Actually Japanese diplomacy was running true to form. Japan has no desire to outrage the world. The original Amau statement, from which nothing of importance has been retracted, was intended purely for Chinese and Japanese consumption. Like the original invasion of Manchuria, the statement was delivered at a shrewdly chosen time when the rest of the world was far too engrossed in its own problems to do much about it. Having announced, unofficially and in full force. Japan's "moral protectorate" over China, it was then necessary to calm the great powers with soft words.

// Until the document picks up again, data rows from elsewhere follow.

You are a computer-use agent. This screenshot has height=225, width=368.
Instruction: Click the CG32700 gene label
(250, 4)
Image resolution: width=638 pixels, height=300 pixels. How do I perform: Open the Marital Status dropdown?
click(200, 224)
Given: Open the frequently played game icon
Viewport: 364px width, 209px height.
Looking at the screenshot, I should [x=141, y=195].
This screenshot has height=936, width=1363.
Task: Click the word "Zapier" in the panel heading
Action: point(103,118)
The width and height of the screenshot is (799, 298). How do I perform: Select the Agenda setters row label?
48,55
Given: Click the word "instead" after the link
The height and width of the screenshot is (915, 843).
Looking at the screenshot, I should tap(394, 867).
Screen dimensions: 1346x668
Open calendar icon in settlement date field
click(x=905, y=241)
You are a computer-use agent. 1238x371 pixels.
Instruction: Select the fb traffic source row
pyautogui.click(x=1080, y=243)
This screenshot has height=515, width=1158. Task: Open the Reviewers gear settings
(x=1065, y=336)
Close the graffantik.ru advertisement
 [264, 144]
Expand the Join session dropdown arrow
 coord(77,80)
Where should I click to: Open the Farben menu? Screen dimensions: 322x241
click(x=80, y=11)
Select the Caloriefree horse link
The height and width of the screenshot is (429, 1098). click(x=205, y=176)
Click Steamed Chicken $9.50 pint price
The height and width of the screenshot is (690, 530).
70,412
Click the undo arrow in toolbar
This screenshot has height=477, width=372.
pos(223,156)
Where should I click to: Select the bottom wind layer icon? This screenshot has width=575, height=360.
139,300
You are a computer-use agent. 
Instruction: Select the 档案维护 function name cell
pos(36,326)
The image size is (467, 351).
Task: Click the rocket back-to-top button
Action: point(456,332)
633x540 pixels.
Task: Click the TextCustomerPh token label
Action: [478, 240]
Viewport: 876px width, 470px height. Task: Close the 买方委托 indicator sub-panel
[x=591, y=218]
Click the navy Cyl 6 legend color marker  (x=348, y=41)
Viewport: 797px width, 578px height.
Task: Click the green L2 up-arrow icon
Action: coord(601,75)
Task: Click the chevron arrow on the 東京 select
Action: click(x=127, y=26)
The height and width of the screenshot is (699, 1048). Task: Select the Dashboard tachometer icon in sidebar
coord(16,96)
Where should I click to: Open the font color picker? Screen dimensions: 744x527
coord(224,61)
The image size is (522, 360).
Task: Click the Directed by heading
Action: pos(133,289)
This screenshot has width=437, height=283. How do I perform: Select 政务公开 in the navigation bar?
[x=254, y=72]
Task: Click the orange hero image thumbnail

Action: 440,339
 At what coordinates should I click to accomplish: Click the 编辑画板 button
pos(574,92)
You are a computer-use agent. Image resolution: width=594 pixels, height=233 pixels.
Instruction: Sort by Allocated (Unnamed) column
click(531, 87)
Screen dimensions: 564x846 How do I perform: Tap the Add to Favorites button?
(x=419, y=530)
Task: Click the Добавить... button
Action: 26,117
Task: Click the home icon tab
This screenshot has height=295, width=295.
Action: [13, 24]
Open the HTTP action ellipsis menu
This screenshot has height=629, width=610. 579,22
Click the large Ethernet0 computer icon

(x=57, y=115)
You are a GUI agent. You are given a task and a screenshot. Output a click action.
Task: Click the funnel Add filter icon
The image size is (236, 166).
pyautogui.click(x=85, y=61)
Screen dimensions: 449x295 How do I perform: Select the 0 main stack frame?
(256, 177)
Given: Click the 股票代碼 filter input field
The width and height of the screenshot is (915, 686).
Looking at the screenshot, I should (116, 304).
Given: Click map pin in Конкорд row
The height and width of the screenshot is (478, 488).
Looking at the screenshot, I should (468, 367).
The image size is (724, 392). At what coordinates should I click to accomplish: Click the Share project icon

Then to show China once more that Japan meant business another highly "unofficial" but strongly worded message was necessary.
This business of making chests and punching pillows was left to dynamic Yosuke Matsuoka. He is as unofficial a spokesman as the Foreign Office could desire being no longer even a member of the Diet. But China and the world know that he is always close to the government's ear, that he once served as Vice Minister for Foreign Affairs and that it was Chief Delegate Yosuke Matsuoka who marched the Japanese delegation out of the League of Nations 14 months ago (TIME. March 6, 1933). Last week he wrote:
". . . France could seize the extensive territory of Indo-China and extend her 'sphere of influence' up into the Province of Yunnan in China proper, and no criticism comes from Europe or America, but when Japan objects to French extension of possession to two small sparsely populated islands . . . from which our people have long obtained guano, American and European newspapers . . . state that this is further evidence of our aggressive intentions. . . .
"America may acquire the Philippine Islands, Asiatic territory 6,000 miles away from her shores, but when Japan takes control of Korea, a country smaller in territory than the Philippines and only 100 miles away from her island borders, the action is denounced. . . . But in fact we, being Asiatics, are far more capable of dealing with other Asiatics in their best interests than are Americans or Europeans. For example, in bringing order out of chaos in Korea we killed far fewer people than the Americans killed in suppressing the independence movement in the Philippines. . . ."
As Sir John Simon soothingly assured the House of Commons that Japan had virtually withdrawn her claims in regard to China, Secretary Hull made public the "substance" of a statement he had instructed Ambassador Grew to deliver to the Japanese Foreign Office. Politely but forcefully it warned Japan against trying to establish hegemony in the Far East by stubbing other people's toes. The warning: ". . . No nation can, without the assent of other nations concerned, rightfully endeavor to make conclusive its will in a situation where there are involved the rights, the obligations and the legitimate interests of other sovereign states." When on May Day the Japanese Government finally published the Hirota note in Japan, it pointedly ignored Secretary Hull's declaration.